La structure wallonne d'aide à l'emploi "Coup de boost", qui se destine aux jeunes de 18 à 29 ans en décrochage, va passer de deux à dix antennes en septembre, a annoncé lundi la ministre wallonne de l'Emploi, Christie Morreale.
La structure a été lancée en 2016 sous forme d'un projet pilote, avec deux antennes, à Charleroi et Mons. Forte d'un investissement de 14,6 millions dans la cadre du plan de relance de la Wallonie, elle compte désormais aussi des antennes à Arlon, Namur, Liège, La Louvière, Tournai, Verviers et Huy. La plateforme de Nivelles ouvrira, quant à elle, ses portes en septembre. Un subside du Fonds social européen permettra également d'ouvrir deux nouveaux bureaux d'accompagnement à Marche et Couvin d'ici 2025.
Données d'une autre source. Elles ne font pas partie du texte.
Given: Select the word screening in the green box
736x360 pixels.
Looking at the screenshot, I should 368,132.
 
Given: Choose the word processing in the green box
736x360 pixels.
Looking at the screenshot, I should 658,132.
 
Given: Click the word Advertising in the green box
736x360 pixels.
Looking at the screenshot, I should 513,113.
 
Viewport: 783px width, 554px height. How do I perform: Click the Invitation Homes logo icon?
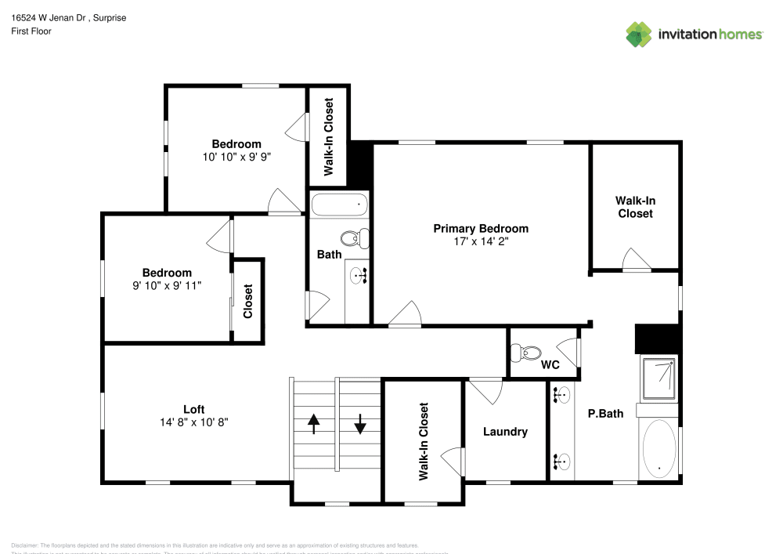pyautogui.click(x=639, y=34)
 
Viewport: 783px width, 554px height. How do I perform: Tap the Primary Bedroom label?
pyautogui.click(x=481, y=229)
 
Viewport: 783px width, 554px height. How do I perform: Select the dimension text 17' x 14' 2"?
pyautogui.click(x=481, y=242)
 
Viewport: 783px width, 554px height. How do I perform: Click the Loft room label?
pyautogui.click(x=194, y=409)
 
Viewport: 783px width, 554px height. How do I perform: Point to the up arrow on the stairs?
pyautogui.click(x=314, y=424)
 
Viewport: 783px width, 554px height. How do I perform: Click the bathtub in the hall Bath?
pyautogui.click(x=339, y=205)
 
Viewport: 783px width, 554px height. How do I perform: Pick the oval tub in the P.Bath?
pyautogui.click(x=659, y=448)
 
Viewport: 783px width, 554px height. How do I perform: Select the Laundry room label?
pyautogui.click(x=505, y=432)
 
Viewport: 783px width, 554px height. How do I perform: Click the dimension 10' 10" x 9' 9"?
pyautogui.click(x=236, y=157)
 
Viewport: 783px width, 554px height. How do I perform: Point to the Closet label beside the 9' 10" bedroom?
pyautogui.click(x=248, y=300)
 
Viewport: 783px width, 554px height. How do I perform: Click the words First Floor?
pyautogui.click(x=31, y=31)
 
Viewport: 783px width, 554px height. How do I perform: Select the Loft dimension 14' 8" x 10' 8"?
pyautogui.click(x=194, y=422)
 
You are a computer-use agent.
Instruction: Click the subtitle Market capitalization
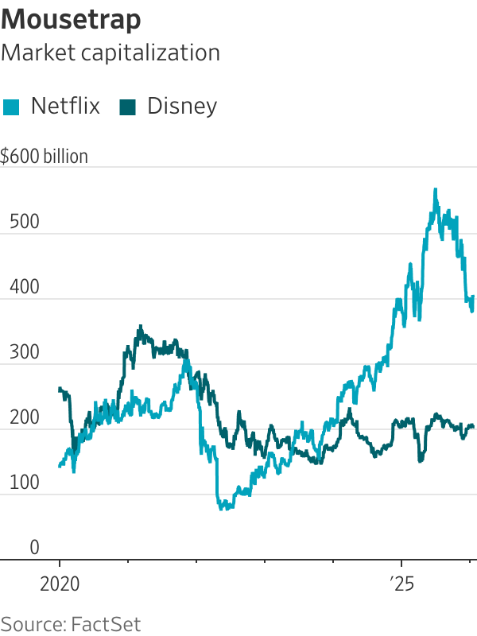click(x=111, y=52)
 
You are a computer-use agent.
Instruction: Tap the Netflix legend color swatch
click(x=12, y=107)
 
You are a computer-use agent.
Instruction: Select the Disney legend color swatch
click(x=128, y=107)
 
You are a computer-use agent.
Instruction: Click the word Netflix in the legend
click(x=65, y=107)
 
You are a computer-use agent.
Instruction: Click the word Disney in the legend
click(x=182, y=107)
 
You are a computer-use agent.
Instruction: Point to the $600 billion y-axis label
click(x=45, y=157)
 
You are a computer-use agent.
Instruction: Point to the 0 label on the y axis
click(x=34, y=548)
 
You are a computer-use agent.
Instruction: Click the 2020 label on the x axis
click(x=60, y=583)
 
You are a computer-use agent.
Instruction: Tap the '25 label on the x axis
click(x=401, y=583)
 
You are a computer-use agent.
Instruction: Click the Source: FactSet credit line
click(x=72, y=622)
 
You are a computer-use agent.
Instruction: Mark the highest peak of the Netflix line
click(x=435, y=189)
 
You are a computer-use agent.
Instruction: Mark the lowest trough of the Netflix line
click(x=223, y=508)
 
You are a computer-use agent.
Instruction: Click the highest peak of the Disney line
click(x=141, y=326)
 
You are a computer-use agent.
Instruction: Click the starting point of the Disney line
click(x=60, y=388)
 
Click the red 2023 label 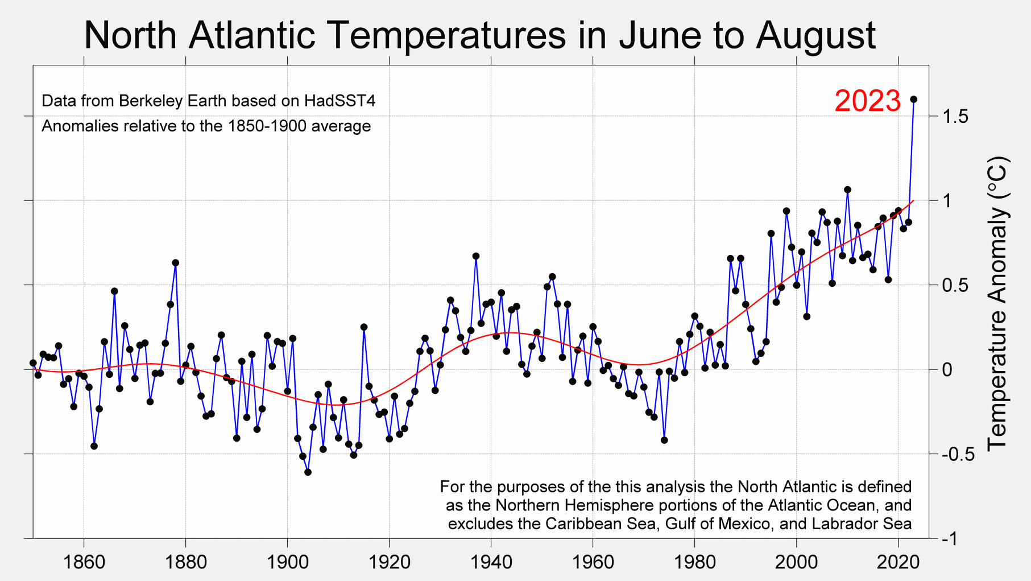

La structure se destine aux jeunes peu qualifiés ou ayant eu une longue période d'inoccupation à la suite de parcours de vie difficiles. Leur accompagnement est assuré par du personnel de la CSC, de la FGTB ainsi que de conseillers du Forem. Concrètement, ils bénéficient d'un accompagnement en groupe (deux jours par semaine) et d'entretiens individuels (plusieurs fois par mois). Le but est d'avancer et de construire leur projet professionnel de manière ciblée, avec un suivi adapté et une aide dans leurs différentes démarches. Cela doit leur permettre de progresser vers une autonomie et une meilleure estime d'eux-mêmes. Ils bénéficient également d'un accès gratuit à des ordinateurs, imprimantes et autres scanners.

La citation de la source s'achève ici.